If the subquery cannot be pushed to a data source (and therefore Denodo will be the one performing the subquery), our recommendation is to avoid the use of subqueries and use the equivalent JOIN instead. This is because the use of subqueries in the WHERE clause in Denodo has some limitations:
- The Cost-based optimizer cannot make cost estimations over queries containing subqueries in the WHERE clause
- The rule-based optimizer cannot apply all the query rewritings
- Depending on the subquery, performance can be worse than the equivalent query using a JOIN instead
Let’s take a look at some examples:
Query 1: Obtain the employees whose salary is higher than the average salary
SELECT * FROM EMPLOYEE WHERE salary > (SELECT AVG(salary) FROM EMPLOYEE) |
In this case, because the subquery operation is pushed completely to the data source it is not necessary to rewrite the query.

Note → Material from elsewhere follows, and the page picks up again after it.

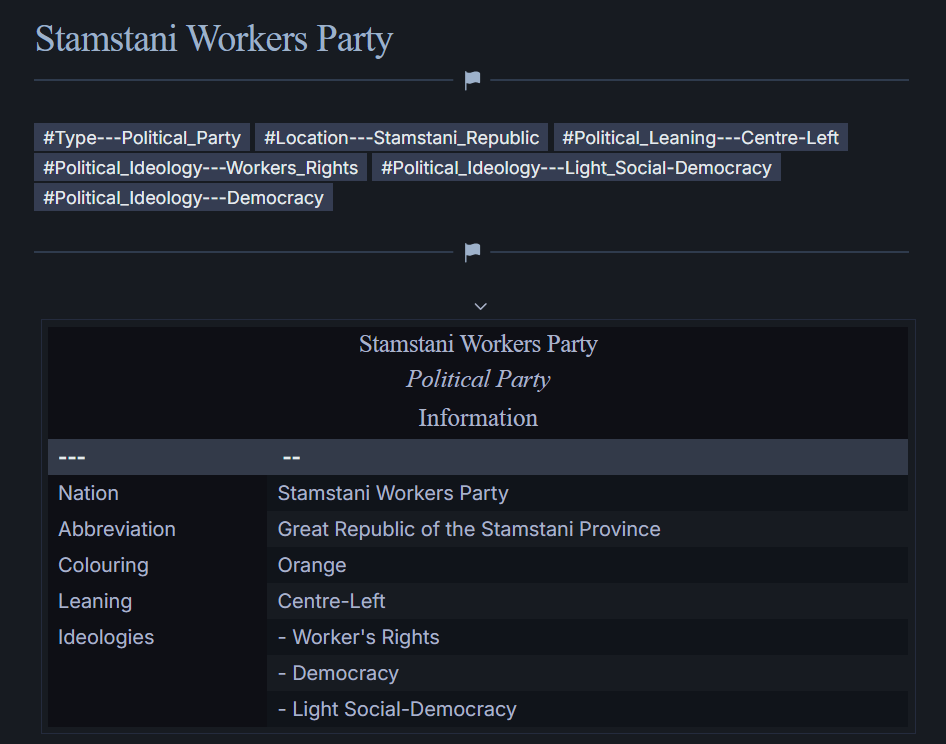Viewport: 946px width, 744px height.
Task: Open the #Political_Ideology---Workers_Rights tag
Action: pos(200,168)
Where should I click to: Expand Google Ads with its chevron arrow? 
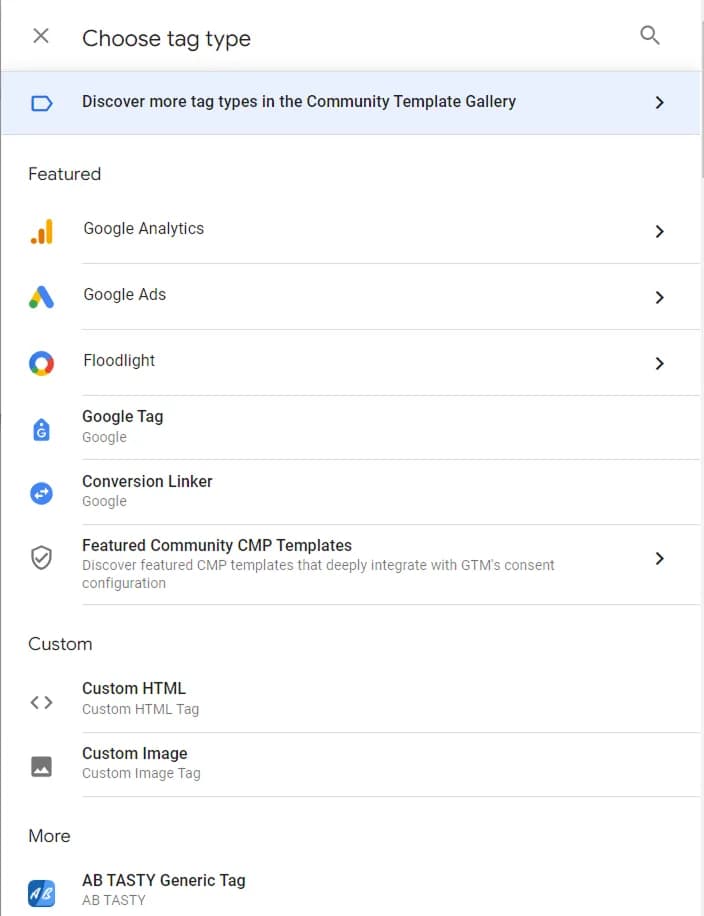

Query 2: Obtain the details of the products that were sold by the maximum price through online channels
- Using subquery:
SELECT c_first_name, C_birth_day, c_birth_month, c_birth_year, c_birth_country, c_email_address FROM sales_all s JOIN customer c ON(s.ss_customer_sk = c.c_customer_sk) WHERE sale_channel = 'online' and ss_sales_price = (SELECT MAX(ss_sales_price) FROM sales_all s2 where sale_channel = 'online' GROUP BY ss_customer_sk) |
You can see the cost optimizer could not apply any optimizations due to the subquery, and although it applied branch pruning for the main query to access only the partition with online data (bottom-left), it accessed the two partitions in the subquery and it does not push a partial aggregation to each one (right-side of the semi-join plan).
- Not using subqueries
SELECT c_first_name, C_birth_day, c_birth_month, c_birth_year, c_birth_country, c_email_address FROM sales_all s JOIN customer c ON(s.ss_customer_sk = c.c_customer_sk) JOIN (SELECT MAX(ss_sales_price) max_price FROM sales_all s2 where sale_channel = 'online' GROUP BY ss_customer_sk) max_customer ON(ss_sales_price = max_price) |
In this case you can see the cost optimizer could operate and the rule-based optimizer could apply more query rewritings: It only accesses the online partition for both the main query and the “subquery“ (Branch pruning) and it pushes the aggregation to the data source (Aggregation Push-down).
Single-view approach
As we have described at the beginning of this document the general recommendation is creating one view for each fact table and one view for each dimension table. However, in some scenarios it can be useful to offer a single view containing all the information available in the data warehouse including the columns from all the dimension tables. For example, for some reporting tools, using the single-view approach can make things easier for the user. Nevertheless, this option has some disadvantages:
- Depending on the join conditions, primary keys, etc., used in that single-view, some of the optimizations may not occur.
- It can be hard to manage views with a high number of columns.
Therefore, our general recommendation is:
- Provide the different entities in the star schema individually and let the application combine the entities they need for each case, and,
- Use the single-view approach only if there is a clear advantage to doing so.
- Even if you use the single-view approach, we still recommend building one view for each different entity as a first step, and then building the single-view using these predefined canonical views. This will make the model clearer and easier to manage and maintain.
You can find more information about the single view approach in the Knowledge Base article Denodo Query Optimizations for the Logical Data Warehouse, section Single-View Approach.